Her ülkenin ekonomik koşulları, işgücü piyasası yapısı ve sosyal politikalarına göre asgari ücret farklılık göstermekte. Bununla birlikte, genellikle çalışanların barınma, gıda, sağlık, eğitim gibi temel ihtiyaçlarını karşılayabilecek düzeyde olması ana hedef. Hesaplanmasında göz önünde bulundurulan faktörlerin en başında şüphesiz ekonomik veriler gelmekte. Enflasyon oranı, ülkenin ekonomik büyüme hızı, işsizlik oranı, yaşam maliyetleri.

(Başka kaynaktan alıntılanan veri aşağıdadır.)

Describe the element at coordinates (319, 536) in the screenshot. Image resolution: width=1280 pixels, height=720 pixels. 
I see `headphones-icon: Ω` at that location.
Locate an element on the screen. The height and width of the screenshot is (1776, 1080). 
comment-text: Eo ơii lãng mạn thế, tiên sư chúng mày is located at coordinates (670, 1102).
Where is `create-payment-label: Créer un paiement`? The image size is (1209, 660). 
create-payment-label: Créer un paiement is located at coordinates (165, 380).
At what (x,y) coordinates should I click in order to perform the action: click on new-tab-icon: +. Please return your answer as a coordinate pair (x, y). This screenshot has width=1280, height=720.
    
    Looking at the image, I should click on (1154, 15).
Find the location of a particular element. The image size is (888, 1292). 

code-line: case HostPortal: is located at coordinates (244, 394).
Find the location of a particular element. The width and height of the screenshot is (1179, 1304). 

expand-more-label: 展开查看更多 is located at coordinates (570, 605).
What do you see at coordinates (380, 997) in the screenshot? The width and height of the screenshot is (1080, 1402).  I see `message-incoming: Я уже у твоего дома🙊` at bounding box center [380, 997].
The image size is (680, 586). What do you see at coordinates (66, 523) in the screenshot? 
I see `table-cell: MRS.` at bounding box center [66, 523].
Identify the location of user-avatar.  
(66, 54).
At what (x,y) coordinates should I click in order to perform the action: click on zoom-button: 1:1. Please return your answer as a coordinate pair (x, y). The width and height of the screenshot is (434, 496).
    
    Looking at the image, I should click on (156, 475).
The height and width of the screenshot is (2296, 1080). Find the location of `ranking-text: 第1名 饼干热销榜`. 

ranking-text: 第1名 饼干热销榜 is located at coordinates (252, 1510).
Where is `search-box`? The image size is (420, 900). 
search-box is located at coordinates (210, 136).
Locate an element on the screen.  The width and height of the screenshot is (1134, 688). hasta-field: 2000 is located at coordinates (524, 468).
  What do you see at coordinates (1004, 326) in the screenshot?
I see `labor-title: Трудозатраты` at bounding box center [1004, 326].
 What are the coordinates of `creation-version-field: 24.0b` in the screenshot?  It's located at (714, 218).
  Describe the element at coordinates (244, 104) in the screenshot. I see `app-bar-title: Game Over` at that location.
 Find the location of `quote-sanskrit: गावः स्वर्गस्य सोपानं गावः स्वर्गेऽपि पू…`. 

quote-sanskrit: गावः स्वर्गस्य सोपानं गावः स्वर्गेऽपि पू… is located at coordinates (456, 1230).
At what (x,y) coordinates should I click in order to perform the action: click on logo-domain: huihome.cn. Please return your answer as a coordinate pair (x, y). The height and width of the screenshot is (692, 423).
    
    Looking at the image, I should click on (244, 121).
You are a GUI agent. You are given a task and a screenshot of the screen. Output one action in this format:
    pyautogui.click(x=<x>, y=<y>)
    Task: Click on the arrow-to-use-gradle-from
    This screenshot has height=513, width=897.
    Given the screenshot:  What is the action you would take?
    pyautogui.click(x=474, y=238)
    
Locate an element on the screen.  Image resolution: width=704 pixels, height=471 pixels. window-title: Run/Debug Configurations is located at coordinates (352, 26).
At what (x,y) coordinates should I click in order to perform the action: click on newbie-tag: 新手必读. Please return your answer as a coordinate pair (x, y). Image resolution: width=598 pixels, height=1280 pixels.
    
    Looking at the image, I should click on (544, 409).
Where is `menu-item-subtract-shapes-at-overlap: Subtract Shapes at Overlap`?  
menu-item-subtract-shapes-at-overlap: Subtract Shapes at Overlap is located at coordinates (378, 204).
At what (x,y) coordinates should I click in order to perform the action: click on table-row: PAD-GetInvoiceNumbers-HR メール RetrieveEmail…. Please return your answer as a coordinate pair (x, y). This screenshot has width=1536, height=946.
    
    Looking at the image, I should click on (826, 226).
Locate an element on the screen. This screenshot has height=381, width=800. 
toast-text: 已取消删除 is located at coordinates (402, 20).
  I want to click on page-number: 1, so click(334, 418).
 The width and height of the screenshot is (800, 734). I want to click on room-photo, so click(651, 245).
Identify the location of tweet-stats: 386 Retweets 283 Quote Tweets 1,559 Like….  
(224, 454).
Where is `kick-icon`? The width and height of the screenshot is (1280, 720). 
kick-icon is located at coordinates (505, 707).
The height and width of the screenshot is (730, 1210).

Ardından sosyal faktörler; işçi sendikalarının talepleri, işverenlerin maliyet analizleri, toplumun refah seviyesi. Hukuki ve idari süreçler olarak adlandırılan Bakanlık ve ilgili kurumlar tarafından yapılan değerlendirmeler, işçi ve işveren temsilcilerinin katıldığı komisyon toplantıları, uzman raporları ve öneriler de yine asgari ücreti etkileyen faktörler. Gelişmiş ülkelerin pek çoğunda asgari ücret benim de savunduğum şekilde bölgesel farklılık gösteriyor.
Örneğin Japonya’da asgari ücret hem ulusal düzeyde hem de bölgesel belirlenmekte. Yaşam maliyetlerinin yüksek olduğu Tokyo gibi bölgelerde daha yüksek asgari ücret uygulanırken kırsal bölgelerde ücretler daha düşük. İskandinav ülkelerinde ise belirlenmiş bir asgari ücret bulunmuyor. Bunun yerine, asgari ücret toplu iş sözleşmeleriyle belirlenirken, işveren ve işçi sendikaları arasında yapılan anlaşmalar, sektöre ve işin niteliğine göre farklılık göstermekte.
İşimiz zor
Asgari ücretin başlıca avantajları çalışanların temel ihtiyaçlarını karşılayabilmesine olanak tanımak, gelir dağılımındaki eşitsizlikleri azaltmak ve çalışanları ağır ekonomik koşullara karşı korumak iken; işveren açısından iyi yönetilemez ve altından kalkılamaz maliyetlere ulaşması halindeyse işten çıkarmalara yol açabilmekte. Küçük işletmeleri ise ekonomik olarak zorlayabilmekte ve enflasyonun da yükselmesine neden olmakta. Her ne kadar gelir eşitsizliğini azaltmayı amaçlasa da uygulamadaki farklılıklar, ekonomik ve sosyal sonuçlarını da çeşitlendirmekte. Ülkelerin ekonomik yapıları, refah seviyeleri ve sosyal politikaları bu konuda belirleyici olmakta.
Ülkemiz çalışanlarının neredeyse yüzde 50’si geçimini asgari ücretle, yani 17.002 TL ile sağlamaya çalışıyor. Öngörülen artış oranı ise yüzde 25 ile 35 arasında, yani 21.000 ile 23.000 aralığında bir yerlerde olacak. TÜİK’in enflasyon verileri, yeniden değerleme oranı, hedef enflasyon, daralan piyasalar. Öylesine zor bir süreç ki bu görüşmeler nasıl nihayete erecek kestirmesi zor. Sonuçta bir rakamda uzlaşılacak olsa da, daha şimdiden alanın da verenin de mutlu olmayacağını görür gibiyim. Sabırla 2025’i de atlatırsak parlak bir 2026 yılının bizi bekleyeceğini ancak zor bir 2025’in bizi beklediğini söylersem, pek de abartmış olmam.